After losing their first rescue at 8 years old, the family adopted a puppy with plans to train it. After a few months, the dog developed diabetes and despite daily insulin injections, the dog died. From there, the family bought Katie. After nine years, the dog developed seizures and died.
Unfortunately, Donath said this happens when breeders do not take into account the potential health conditions associated with the breed.
Using up-to-date genetic testing, Donath said she has spent six years breeding out gene carriers for common health conditions in golden retrievers.
According to Donath, her dogs’ bloodline does not have the carriers for hip dysplasia, cancer and other commonly found diseases in golden retrievers.
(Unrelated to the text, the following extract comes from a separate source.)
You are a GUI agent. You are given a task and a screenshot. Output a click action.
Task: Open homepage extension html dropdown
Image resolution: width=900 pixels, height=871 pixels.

While it is less cost-effective, she said it is crucial so folks, like Hack, can have peace of mind when buying a therapy dog.
When folks buy from her bloodlines, she said they leave knowing they will have a long, healthy life.
Additionally, Donath has two specialized bloodlines in order to better accommodate folks’ individual therapy needs. While one of her lines is more laid-back and calm, the other is more energetic.
A more laid-back dog helps people with anxiety and post-traumatic stress disorder, while a more energetic dog helps people who rely on them to sense underlying conditions, Donath said.
Whether it be lazing in the sun or romping around, Donath’s dogs spend most of their days playing in her one-acre yard. When it gets hot, she brings out the water hose; a favorite for every retriever, she added.
Jumping through the streams, they run laps through the yard stopping for only a moment to catch the water in their jaws.
“I always have a hard time letting them go, I really do,” Donath said. “But I know they leave here loved and I know they’re going to homes where they’re going to be loved.”
With each litter, Donath said it is hard to say goodbye. But there is always one that is too special to give up, whether it is their unique personality or being the underdog.
This year, she held onto an eccentric, larger than life puppy filled with spunk and tenacity. With one black speckle under her chin, Donath said this puppy was one-of-a-kind.
But, after talking to Hack, she knew this puppy wasn’t meant to be hers. It was for Hack and her family.
“I think it holds more value that she gets this dog than for me to keep her,” Donath said. “I mean, this dog is really going to change her life and that’s what we do.”
Hack made the nearly eight-hour trip from her home in Pennsylvania to West Point to pick up her new companion, Paige. Drawing inspiration from one of her favorite places in Arizona, Hack explained Paige means “helper.”
Sitting down to meet her new companion, Hack gave her a good chin scratch. While getting her ready to go, Hack noticed the little black spot under her chin. Fighting back tears, Hack said she knows this dog was meant to go to her.
“Katie had a little black spot on her foot, we’ve never seen that before with goldens,” Hack said. “I know this is her.”
Donath is no stranger to helping out when she can. Last April, Donath surprised another family with their own puppy.
Since then, Donath said the dog has served as a companion and therapy dog for the family.
“Some people might think it’s silly but every time I give someone their puppy, I whisper to the puppies, ‘Don’t forget your job. You’re supposed to change the world one heart at a time,’ and I mean that,” Donath said. “These dogs change people’s lives.”